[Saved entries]
-----

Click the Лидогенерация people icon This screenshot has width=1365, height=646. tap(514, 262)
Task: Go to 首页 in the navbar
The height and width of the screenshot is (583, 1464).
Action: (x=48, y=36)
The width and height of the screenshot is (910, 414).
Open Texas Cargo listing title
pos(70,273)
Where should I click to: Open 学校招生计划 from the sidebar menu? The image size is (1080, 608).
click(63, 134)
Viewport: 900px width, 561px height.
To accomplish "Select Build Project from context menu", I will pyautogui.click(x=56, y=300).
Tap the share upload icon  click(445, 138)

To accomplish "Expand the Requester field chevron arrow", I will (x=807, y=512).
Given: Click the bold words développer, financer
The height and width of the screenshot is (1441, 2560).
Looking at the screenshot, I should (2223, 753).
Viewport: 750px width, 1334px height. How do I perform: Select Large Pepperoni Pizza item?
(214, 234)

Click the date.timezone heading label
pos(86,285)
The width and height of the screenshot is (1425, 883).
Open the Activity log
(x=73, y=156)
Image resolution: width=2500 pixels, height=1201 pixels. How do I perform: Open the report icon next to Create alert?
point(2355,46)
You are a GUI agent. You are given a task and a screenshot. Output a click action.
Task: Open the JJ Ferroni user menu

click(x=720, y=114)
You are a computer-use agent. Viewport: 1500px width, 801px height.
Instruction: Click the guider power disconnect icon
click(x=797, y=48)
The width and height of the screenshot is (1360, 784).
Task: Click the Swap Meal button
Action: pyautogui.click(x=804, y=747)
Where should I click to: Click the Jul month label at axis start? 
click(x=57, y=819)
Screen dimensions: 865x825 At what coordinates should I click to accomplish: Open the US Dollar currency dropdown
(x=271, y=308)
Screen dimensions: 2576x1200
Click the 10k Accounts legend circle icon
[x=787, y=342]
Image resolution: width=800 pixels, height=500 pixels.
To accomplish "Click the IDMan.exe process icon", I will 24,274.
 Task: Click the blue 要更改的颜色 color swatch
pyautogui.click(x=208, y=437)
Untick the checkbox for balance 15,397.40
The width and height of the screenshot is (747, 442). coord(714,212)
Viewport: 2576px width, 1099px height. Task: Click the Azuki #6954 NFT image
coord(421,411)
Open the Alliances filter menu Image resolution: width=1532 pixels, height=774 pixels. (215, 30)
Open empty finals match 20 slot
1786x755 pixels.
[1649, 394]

-----

__Task directions__. Would you write out all the records exactly as they read?

__Task answer__.
Click the Лидогенерация people icon This screenshot has width=1365, height=646. tap(514, 262)
Task: Go to 首页 in the navbar
The height and width of the screenshot is (583, 1464).
Action: (x=48, y=36)
The width and height of the screenshot is (910, 414).
Open Texas Cargo listing title
pos(70,273)
Where should I click to: Open 学校招生计划 from the sidebar menu? The image size is (1080, 608).
click(63, 134)
Viewport: 900px width, 561px height.
To accomplish "Select Build Project from context menu", I will pyautogui.click(x=56, y=300).
Tap the share upload icon  click(445, 138)

To accomplish "Expand the Requester field chevron arrow", I will (x=807, y=512).
Given: Click the bold words développer, financer
The height and width of the screenshot is (1441, 2560).
Looking at the screenshot, I should (2223, 753).
Viewport: 750px width, 1334px height. How do I perform: Select Large Pepperoni Pizza item?
(214, 234)

Click the date.timezone heading label
pos(86,285)
The width and height of the screenshot is (1425, 883).
Open the Activity log
(x=73, y=156)
Image resolution: width=2500 pixels, height=1201 pixels. How do I perform: Open the report icon next to Create alert?
point(2355,46)
You are a GUI agent. You are given a task and a screenshot. Output a click action.
Task: Open the JJ Ferroni user menu

click(x=720, y=114)
You are a computer-use agent. Viewport: 1500px width, 801px height.
Instruction: Click the guider power disconnect icon
click(x=797, y=48)
The width and height of the screenshot is (1360, 784).
Task: Click the Swap Meal button
Action: pyautogui.click(x=804, y=747)
Where should I click to: Click the Jul month label at axis start? 
click(x=57, y=819)
Screen dimensions: 865x825 At what coordinates should I click to accomplish: Open the US Dollar currency dropdown
(x=271, y=308)
Screen dimensions: 2576x1200
Click the 10k Accounts legend circle icon
[x=787, y=342]
Image resolution: width=800 pixels, height=500 pixels.
To accomplish "Click the IDMan.exe process icon", I will 24,274.
 Task: Click the blue 要更改的颜色 color swatch
pyautogui.click(x=208, y=437)
Untick the checkbox for balance 15,397.40
The width and height of the screenshot is (747, 442). coord(714,212)
Viewport: 2576px width, 1099px height. Task: Click the Azuki #6954 NFT image
coord(421,411)
Open the Alliances filter menu Image resolution: width=1532 pixels, height=774 pixels. (215, 30)
Open empty finals match 20 slot
1786x755 pixels.
[1649, 394]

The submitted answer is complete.